PROBLEM TO WORK ON >> Give the records again exactly as written. Leave out the pictures.

___ SOURCE MATERIAL

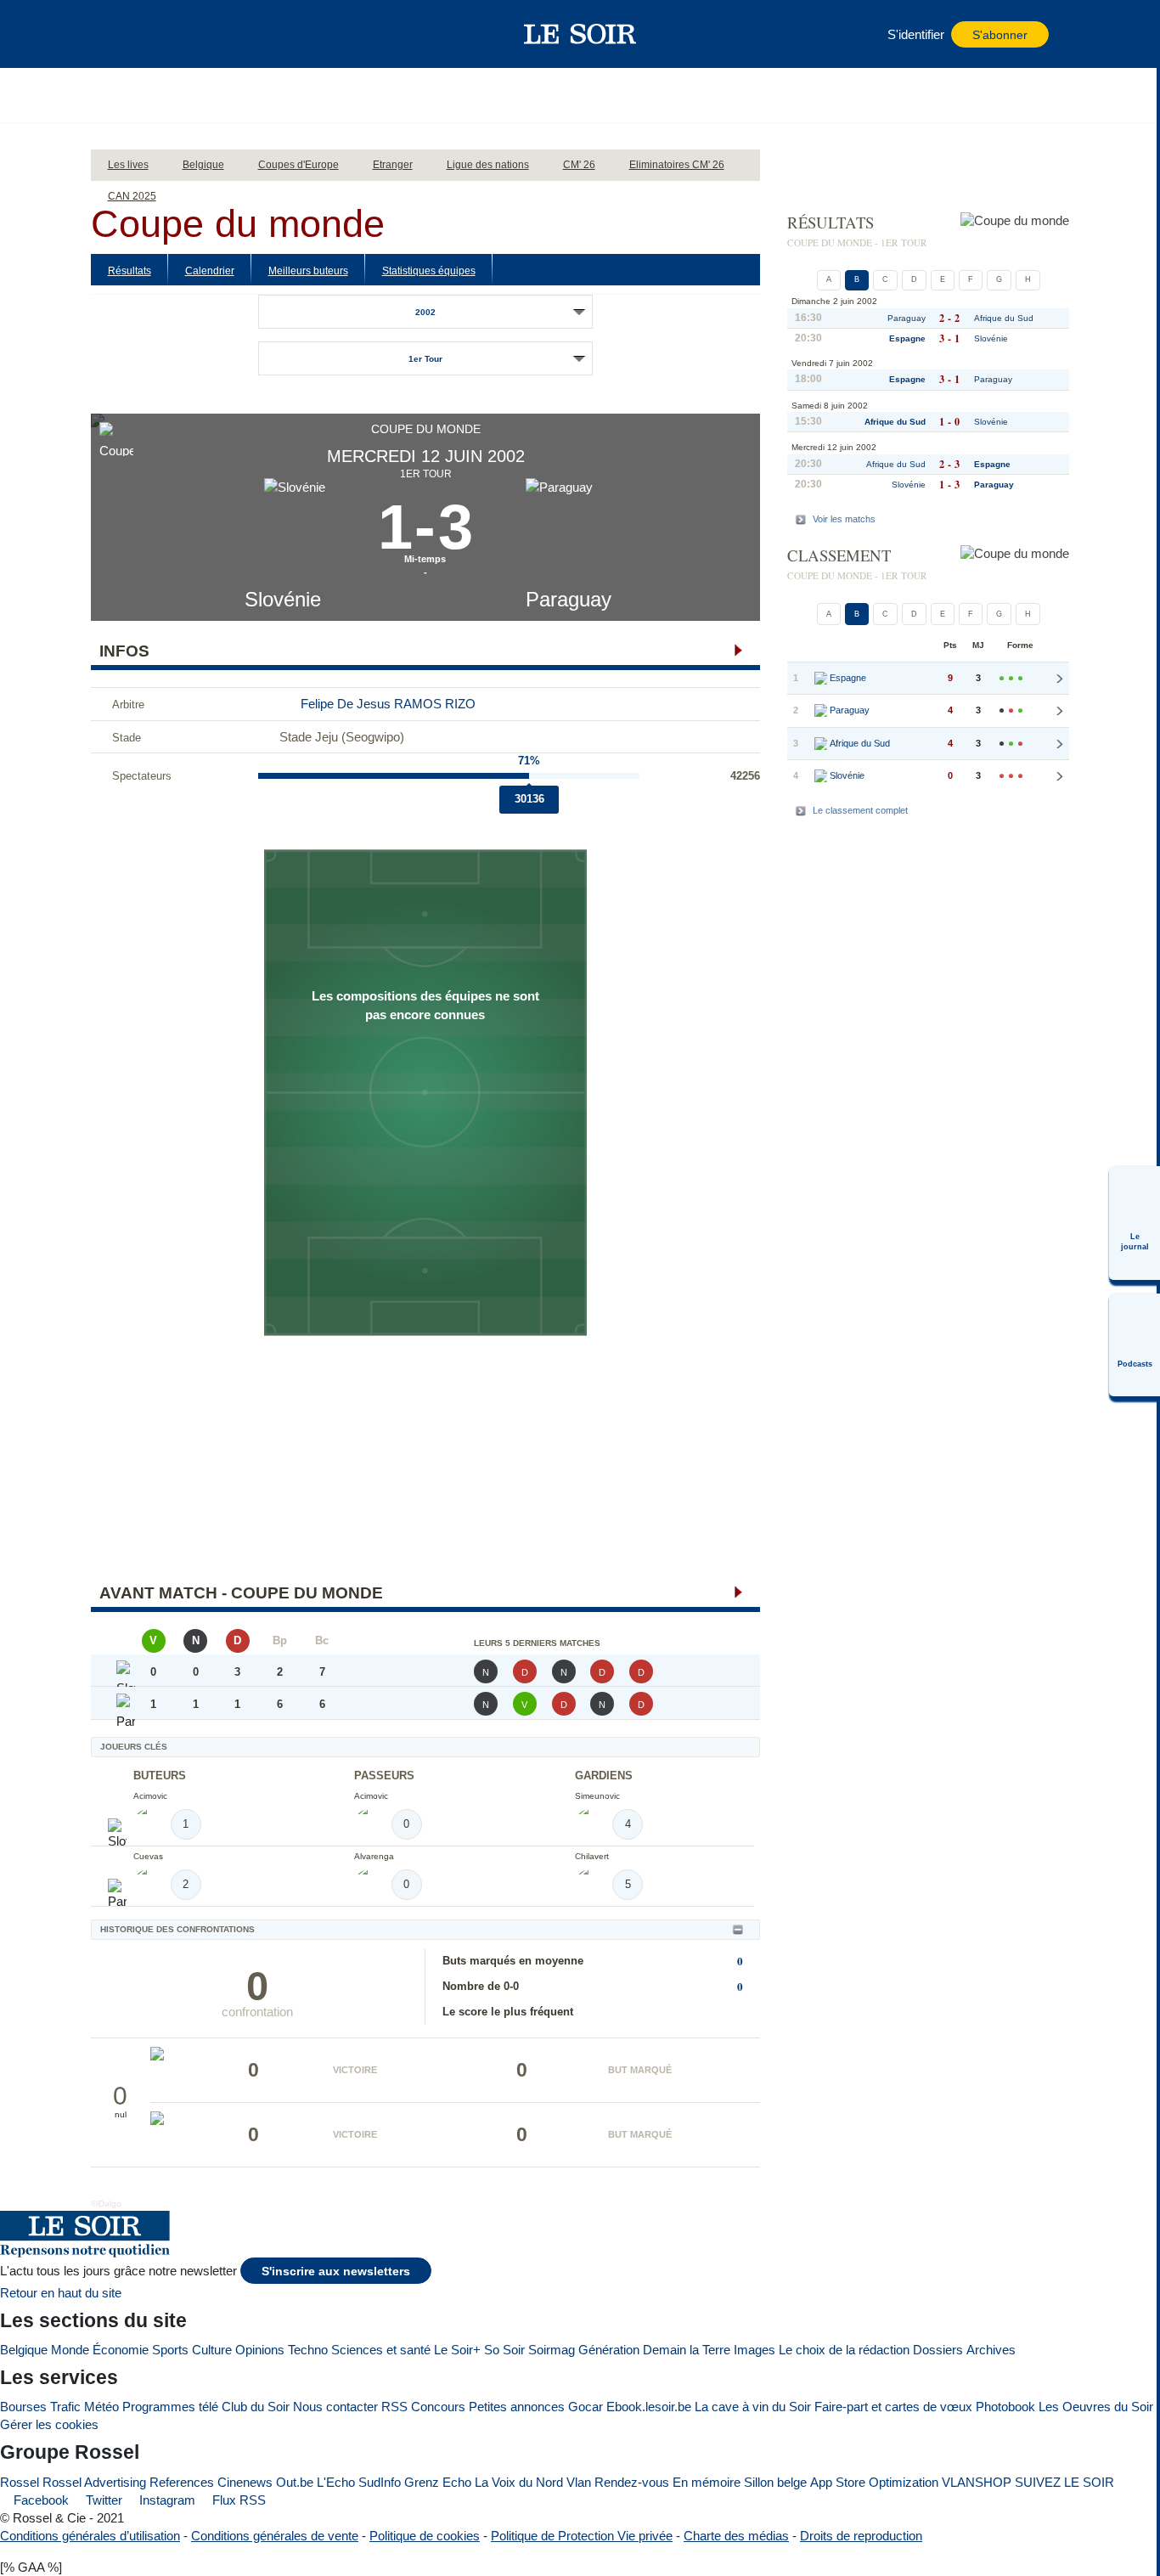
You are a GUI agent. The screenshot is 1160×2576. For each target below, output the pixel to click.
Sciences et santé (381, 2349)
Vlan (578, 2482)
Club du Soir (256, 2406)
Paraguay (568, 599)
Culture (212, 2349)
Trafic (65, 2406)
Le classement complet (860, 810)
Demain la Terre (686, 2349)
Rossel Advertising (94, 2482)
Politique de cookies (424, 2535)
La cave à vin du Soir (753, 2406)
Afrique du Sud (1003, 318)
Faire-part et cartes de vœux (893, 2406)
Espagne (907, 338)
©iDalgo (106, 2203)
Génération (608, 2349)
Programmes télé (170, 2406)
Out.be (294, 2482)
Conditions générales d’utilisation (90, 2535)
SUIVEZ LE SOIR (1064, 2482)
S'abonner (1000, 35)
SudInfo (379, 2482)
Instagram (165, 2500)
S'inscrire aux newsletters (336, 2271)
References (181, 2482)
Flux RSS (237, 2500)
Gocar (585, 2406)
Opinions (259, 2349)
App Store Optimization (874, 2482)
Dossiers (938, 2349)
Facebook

______

WRITTEN ANSWER >>
You are a GUI agent. The screenshot is 1160×2576. For each target below, output the pixel to click.
Sciences et santé (381, 2349)
Vlan (578, 2482)
Club du Soir (256, 2406)
Paraguay (568, 599)
Culture (212, 2349)
Trafic (65, 2406)
Le classement complet (860, 810)
Demain la Terre (686, 2349)
Rossel Advertising (94, 2482)
Politique de cookies (424, 2535)
La cave à vin du Soir (753, 2406)
Afrique du Sud (1003, 318)
Faire-part et cartes de vœux (893, 2406)
Espagne (907, 338)
©iDalgo (106, 2203)
Génération (608, 2349)
Programmes télé (170, 2406)
Out.be (294, 2482)
Conditions générales d’utilisation (90, 2535)
SUIVEZ LE SOIR (1064, 2482)
S'abonner (1000, 35)
SudInfo (379, 2482)
Instagram (165, 2500)
S'inscrire aux newsletters (336, 2271)
References (181, 2482)
Flux RSS (237, 2500)
Gocar (585, 2406)
Opinions (259, 2349)
App Store Optimization (874, 2482)
Dossiers (938, 2349)
Facebook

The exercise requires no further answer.